# [Task to complete]
Every line from the beginning of the records below up to the one holding "This screenshot has height=301, width=366." should be quoted exactly; leave out the rest.

# [Working data]
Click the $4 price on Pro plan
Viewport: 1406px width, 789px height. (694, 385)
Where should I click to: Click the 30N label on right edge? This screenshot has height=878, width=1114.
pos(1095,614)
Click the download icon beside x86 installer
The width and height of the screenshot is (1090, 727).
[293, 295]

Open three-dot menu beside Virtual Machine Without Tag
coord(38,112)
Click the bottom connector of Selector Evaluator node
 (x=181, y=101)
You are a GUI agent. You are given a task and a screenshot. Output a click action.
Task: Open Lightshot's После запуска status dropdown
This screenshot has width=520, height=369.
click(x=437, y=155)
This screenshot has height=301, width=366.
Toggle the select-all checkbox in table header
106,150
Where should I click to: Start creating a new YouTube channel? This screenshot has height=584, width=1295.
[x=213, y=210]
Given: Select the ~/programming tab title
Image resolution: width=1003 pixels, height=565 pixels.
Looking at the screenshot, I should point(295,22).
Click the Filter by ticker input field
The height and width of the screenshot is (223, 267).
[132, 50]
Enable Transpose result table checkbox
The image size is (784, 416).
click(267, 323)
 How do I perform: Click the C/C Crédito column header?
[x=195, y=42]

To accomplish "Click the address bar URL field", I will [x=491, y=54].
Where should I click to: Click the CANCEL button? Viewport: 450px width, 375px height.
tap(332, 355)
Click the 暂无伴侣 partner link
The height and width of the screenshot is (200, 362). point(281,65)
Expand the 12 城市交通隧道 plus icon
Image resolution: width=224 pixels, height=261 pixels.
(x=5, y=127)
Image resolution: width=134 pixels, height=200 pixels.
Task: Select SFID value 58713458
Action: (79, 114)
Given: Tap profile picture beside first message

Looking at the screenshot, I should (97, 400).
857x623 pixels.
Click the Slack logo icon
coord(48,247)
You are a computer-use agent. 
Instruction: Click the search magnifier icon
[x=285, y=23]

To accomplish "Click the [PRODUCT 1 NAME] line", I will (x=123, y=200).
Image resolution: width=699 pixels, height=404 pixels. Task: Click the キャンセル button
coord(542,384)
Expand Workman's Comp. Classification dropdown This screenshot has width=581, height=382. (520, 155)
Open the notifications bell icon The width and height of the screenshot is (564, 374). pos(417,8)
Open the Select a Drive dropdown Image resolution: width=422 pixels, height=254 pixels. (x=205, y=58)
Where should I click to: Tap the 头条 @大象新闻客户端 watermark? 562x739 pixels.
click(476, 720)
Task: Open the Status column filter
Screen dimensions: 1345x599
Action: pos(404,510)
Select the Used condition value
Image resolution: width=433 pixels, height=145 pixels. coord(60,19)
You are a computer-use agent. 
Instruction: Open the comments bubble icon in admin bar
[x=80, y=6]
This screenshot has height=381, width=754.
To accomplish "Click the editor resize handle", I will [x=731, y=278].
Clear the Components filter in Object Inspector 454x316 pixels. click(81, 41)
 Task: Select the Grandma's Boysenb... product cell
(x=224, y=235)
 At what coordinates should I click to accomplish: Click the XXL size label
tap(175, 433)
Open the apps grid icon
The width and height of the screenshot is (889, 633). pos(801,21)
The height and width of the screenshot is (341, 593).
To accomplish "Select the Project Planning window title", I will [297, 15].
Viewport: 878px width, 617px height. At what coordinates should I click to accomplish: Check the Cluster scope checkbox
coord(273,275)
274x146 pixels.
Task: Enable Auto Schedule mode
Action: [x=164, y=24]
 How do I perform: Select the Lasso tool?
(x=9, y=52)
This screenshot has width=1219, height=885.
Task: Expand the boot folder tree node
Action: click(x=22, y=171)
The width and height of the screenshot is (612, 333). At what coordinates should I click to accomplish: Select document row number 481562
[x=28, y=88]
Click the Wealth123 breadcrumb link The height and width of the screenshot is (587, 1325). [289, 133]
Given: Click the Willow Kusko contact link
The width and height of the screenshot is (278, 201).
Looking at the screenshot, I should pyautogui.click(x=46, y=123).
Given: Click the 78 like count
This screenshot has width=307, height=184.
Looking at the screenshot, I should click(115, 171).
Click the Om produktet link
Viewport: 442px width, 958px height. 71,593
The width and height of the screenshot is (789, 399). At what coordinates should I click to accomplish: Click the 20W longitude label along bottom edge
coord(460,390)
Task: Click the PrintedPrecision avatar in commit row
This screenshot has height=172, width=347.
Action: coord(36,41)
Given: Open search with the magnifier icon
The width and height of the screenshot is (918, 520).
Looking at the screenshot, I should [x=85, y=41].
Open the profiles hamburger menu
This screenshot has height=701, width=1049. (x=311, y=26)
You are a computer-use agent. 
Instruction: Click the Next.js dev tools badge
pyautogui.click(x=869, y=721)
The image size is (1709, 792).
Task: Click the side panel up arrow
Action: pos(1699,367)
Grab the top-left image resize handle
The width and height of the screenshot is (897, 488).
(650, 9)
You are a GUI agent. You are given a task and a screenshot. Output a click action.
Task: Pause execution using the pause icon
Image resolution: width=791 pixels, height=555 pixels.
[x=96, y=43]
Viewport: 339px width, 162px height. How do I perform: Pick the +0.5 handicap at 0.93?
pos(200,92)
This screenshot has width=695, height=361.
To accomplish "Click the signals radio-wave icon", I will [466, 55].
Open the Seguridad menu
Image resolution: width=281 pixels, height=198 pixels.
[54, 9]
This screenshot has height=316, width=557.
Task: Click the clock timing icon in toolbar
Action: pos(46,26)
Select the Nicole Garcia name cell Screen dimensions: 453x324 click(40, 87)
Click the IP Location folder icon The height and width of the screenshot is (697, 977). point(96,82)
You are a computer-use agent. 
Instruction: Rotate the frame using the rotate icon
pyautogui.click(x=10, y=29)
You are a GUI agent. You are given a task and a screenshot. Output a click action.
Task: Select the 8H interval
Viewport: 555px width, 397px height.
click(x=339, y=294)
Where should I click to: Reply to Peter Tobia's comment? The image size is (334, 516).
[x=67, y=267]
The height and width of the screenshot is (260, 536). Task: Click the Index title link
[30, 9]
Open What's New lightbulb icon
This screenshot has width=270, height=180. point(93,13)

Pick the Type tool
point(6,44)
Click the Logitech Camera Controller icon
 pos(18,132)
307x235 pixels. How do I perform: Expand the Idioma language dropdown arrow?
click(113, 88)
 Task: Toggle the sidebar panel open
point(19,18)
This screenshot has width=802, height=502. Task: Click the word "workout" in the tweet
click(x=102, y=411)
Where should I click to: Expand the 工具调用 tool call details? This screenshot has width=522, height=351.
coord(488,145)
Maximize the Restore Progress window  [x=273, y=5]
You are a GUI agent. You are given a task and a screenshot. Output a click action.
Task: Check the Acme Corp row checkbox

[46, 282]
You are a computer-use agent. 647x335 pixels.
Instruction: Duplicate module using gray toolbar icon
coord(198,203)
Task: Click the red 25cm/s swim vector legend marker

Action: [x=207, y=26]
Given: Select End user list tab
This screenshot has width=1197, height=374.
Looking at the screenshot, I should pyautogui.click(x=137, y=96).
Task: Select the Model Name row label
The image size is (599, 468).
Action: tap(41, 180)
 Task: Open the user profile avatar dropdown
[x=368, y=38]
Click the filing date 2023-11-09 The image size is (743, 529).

# [Task solution]
Click the $4 price on Pro plan
Viewport: 1406px width, 789px height. (694, 385)
Where should I click to: Click the 30N label on right edge? This screenshot has height=878, width=1114.
pos(1095,614)
Click the download icon beside x86 installer
The width and height of the screenshot is (1090, 727).
[293, 295]

Open three-dot menu beside Virtual Machine Without Tag
coord(38,112)
Click the bottom connector of Selector Evaluator node
 (x=181, y=101)
You are a GUI agent. You are given a task and a screenshot. Output a click action.
Task: Open Lightshot's После запуска status dropdown
This screenshot has width=520, height=369.
click(x=437, y=155)
This screenshot has height=301, width=366.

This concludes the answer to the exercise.